> [What needs to be done]
Reproduce the listing from its start through the line containing "Action: click(x=490, y=138)", swapping "pencil icon" for "edit icon" and keeping everything else the same.

> [Extracted records]
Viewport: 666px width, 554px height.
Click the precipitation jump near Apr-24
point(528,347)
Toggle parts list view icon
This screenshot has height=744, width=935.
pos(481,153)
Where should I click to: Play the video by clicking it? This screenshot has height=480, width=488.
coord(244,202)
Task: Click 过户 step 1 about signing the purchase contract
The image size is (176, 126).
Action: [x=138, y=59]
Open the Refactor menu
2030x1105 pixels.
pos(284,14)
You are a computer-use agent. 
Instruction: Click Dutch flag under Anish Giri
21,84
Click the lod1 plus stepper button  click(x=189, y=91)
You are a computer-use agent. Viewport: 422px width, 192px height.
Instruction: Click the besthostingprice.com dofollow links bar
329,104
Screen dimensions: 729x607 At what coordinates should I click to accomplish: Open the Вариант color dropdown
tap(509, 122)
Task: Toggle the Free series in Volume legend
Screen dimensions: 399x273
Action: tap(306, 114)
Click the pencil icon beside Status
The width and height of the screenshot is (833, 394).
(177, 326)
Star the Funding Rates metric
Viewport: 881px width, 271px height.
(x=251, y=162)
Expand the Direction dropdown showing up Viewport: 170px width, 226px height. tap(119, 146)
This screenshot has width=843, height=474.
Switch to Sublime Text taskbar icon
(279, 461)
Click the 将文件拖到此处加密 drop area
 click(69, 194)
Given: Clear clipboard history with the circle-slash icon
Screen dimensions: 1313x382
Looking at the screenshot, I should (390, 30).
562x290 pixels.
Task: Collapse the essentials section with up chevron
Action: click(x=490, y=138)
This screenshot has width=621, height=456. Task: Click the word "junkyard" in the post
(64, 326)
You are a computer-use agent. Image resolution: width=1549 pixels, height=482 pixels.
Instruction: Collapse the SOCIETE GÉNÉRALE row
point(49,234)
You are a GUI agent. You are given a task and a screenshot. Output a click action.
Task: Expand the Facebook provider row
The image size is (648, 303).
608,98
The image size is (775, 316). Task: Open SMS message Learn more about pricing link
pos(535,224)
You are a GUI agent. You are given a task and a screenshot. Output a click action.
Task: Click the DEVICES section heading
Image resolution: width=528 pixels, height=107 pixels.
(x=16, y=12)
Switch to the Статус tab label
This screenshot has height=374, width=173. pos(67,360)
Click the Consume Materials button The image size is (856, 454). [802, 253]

> [The result]
Viewport: 666px width, 554px height.
Click the precipitation jump near Apr-24
point(528,347)
Toggle parts list view icon
This screenshot has height=744, width=935.
pos(481,153)
Where should I click to: Play the video by clicking it? This screenshot has height=480, width=488.
coord(244,202)
Task: Click 过户 step 1 about signing the purchase contract
The image size is (176, 126).
Action: [x=138, y=59]
Open the Refactor menu
2030x1105 pixels.
pos(284,14)
You are a computer-use agent. 
Instruction: Click Dutch flag under Anish Giri
21,84
Click the lod1 plus stepper button  click(x=189, y=91)
You are a computer-use agent. Viewport: 422px width, 192px height.
Instruction: Click the besthostingprice.com dofollow links bar
329,104
Screen dimensions: 729x607 At what coordinates should I click to accomplish: Open the Вариант color dropdown
tap(509, 122)
Task: Toggle the Free series in Volume legend
Screen dimensions: 399x273
Action: tap(306, 114)
Click the edit icon beside Status
The width and height of the screenshot is (833, 394).
(177, 326)
Star the Funding Rates metric
Viewport: 881px width, 271px height.
(x=251, y=162)
Expand the Direction dropdown showing up Viewport: 170px width, 226px height. tap(119, 146)
This screenshot has width=843, height=474.
Switch to Sublime Text taskbar icon
(279, 461)
Click the 将文件拖到此处加密 drop area
 click(69, 194)
Given: Clear clipboard history with the circle-slash icon
Screen dimensions: 1313x382
Looking at the screenshot, I should (390, 30).
562x290 pixels.
Task: Collapse the essentials section with up chevron
Action: click(x=490, y=138)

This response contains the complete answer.